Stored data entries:
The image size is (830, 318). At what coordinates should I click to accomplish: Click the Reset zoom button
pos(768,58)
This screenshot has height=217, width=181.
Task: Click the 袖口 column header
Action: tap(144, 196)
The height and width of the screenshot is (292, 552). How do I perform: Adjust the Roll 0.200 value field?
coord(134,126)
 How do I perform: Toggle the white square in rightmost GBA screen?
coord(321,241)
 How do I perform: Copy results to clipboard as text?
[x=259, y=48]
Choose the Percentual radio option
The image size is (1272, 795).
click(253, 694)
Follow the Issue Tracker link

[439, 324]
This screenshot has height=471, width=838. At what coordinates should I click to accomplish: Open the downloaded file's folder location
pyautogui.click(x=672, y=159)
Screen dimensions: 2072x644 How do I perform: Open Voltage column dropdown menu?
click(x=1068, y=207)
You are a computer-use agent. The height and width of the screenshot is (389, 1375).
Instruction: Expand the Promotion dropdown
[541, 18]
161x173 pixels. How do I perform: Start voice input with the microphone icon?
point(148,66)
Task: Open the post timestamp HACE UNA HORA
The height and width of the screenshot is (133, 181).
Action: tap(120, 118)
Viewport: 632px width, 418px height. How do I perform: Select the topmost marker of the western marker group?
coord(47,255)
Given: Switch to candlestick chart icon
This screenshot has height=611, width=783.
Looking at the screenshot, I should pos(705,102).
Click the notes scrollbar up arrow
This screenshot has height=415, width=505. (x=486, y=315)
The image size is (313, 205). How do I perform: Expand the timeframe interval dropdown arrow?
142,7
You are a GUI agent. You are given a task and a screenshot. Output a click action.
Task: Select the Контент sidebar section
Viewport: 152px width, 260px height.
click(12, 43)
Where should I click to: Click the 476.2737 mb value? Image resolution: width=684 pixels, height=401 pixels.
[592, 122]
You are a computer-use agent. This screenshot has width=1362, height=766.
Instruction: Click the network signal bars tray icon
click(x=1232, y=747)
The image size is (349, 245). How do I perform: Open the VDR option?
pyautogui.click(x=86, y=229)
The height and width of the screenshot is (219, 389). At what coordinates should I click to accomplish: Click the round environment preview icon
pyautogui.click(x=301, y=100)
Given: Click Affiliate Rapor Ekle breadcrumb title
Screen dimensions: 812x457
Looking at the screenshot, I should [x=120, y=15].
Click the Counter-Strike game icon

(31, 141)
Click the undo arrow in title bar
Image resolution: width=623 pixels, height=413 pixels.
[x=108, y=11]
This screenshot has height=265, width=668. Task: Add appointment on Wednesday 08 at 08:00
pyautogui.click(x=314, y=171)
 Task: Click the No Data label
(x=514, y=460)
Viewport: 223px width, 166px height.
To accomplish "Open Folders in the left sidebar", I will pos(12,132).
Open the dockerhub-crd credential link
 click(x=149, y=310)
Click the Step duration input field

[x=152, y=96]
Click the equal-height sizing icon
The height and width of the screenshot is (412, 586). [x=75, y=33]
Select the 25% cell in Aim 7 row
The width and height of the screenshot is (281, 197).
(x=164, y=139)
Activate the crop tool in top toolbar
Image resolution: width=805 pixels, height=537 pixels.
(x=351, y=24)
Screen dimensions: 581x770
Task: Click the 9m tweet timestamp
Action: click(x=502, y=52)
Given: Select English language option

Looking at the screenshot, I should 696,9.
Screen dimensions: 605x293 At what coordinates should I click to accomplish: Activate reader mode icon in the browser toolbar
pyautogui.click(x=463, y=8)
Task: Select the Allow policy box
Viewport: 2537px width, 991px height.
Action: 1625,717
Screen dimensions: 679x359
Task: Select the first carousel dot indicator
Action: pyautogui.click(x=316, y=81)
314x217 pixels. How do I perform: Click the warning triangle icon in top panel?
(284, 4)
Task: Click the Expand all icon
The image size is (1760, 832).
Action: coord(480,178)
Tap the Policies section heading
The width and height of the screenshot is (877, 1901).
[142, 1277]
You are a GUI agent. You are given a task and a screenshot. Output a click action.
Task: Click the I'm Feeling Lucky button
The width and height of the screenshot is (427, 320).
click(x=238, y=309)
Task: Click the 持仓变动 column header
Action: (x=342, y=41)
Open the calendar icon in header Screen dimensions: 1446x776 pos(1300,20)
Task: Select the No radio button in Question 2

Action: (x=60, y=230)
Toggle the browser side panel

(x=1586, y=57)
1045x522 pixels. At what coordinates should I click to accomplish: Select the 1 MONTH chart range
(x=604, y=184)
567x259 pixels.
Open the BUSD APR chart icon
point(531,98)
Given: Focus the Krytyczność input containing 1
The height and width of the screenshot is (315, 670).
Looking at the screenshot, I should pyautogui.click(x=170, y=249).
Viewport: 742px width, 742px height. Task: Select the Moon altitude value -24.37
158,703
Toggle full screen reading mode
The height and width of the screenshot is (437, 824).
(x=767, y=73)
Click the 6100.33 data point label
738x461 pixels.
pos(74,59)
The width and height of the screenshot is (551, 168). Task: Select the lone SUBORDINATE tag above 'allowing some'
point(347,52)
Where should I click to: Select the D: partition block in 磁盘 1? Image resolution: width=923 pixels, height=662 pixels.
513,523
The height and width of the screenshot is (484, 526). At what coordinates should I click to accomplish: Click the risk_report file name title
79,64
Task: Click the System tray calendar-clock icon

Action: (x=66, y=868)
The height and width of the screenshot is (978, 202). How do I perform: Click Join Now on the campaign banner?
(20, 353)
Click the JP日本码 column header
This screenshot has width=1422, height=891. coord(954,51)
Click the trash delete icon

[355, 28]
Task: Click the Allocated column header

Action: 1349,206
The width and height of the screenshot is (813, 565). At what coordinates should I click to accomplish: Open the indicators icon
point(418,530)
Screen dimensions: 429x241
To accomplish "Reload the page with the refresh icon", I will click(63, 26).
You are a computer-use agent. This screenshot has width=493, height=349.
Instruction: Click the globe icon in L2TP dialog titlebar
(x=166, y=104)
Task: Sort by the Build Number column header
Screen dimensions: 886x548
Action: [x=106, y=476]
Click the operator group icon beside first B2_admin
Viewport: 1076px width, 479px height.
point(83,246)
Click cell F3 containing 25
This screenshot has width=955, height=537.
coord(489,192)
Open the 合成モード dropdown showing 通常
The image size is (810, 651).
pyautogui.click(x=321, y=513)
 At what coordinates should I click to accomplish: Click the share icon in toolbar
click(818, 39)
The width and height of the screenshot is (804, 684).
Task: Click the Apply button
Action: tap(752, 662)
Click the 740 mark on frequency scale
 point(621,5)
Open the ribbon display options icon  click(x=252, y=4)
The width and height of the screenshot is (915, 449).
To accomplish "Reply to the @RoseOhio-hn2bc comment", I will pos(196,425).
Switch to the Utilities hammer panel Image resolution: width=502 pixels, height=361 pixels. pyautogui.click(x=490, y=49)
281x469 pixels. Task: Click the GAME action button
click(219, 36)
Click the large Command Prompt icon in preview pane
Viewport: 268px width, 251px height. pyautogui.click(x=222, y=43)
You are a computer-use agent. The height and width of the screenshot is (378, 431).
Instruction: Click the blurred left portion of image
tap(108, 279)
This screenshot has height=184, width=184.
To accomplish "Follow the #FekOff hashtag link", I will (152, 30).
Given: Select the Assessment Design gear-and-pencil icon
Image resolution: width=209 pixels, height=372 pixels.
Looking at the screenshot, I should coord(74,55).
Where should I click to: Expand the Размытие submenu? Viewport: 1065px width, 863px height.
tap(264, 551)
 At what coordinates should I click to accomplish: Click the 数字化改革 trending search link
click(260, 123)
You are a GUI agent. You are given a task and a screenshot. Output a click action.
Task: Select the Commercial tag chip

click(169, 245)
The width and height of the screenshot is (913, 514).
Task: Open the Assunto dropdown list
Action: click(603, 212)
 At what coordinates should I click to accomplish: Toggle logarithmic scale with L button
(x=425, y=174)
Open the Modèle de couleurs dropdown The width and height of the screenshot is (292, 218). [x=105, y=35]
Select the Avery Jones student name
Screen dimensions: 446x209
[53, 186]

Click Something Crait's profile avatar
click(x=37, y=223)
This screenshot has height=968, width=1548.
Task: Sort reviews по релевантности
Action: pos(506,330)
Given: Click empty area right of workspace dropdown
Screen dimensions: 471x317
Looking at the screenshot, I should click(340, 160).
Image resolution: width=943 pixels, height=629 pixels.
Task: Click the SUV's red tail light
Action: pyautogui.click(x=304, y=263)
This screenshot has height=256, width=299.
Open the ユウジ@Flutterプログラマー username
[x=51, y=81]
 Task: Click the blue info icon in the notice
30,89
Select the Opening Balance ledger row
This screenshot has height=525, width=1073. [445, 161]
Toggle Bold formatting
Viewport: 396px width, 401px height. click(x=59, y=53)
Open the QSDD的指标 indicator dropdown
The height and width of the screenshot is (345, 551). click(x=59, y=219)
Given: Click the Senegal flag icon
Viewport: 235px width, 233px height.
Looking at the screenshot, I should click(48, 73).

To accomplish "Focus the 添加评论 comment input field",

WHAT YOU NEED TO DO |
Scan the lines above for the word "sidebar". Return each one that has it.

ANSWER FOR THE TASK |
Task: Select the Контент sidebar section
To accomplish "Open Folders in the left sidebar", I will pos(12,132).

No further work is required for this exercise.